Lake in Snowdonia, Wales

Llyn Bochlwyd (/cy/) is a lake in Snowdonia, Wales, in Conwy County Borough. It lies in Cwm Bochlwyd, near Llyn Ogwen in the Glyderau mountain range.

==Name and controversy==
The name translates as "Lake of the Greycheek". According to a local legend, this is where an old grey stag, fleeing a hunter, miraculously escaped by leaping from a great height into the lake and swimming to safety while holding its grey cheeks above the surface, in order to breathe.

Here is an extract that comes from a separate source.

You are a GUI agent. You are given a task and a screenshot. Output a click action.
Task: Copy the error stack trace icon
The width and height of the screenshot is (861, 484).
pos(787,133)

In some English-language guidebooks and websites, the lake is referred to as "Lake Australia", as the shape of the lake when viewed from above is said to resemble the map of Australia. The adoption of a new English name in favour of the traditional Welsh name has been criticised as linguistic discrimination. In 2018 the broadcaster Tudur Owen cited the name change as an example of "erasing history". The name change has also been referenced in the debate around preserving historic place-names in law. In 2020, the Plaid Cymru Shadow Minister for Culture and the Welsh Language, Siân Gwenllian, mentioned the lake when raising the possibility of a new bill to preserve Welsh place-names. In 2023 the Eryri National Park Authority voted to use a standardised list of names for its lakes, all of which are in Welsh only.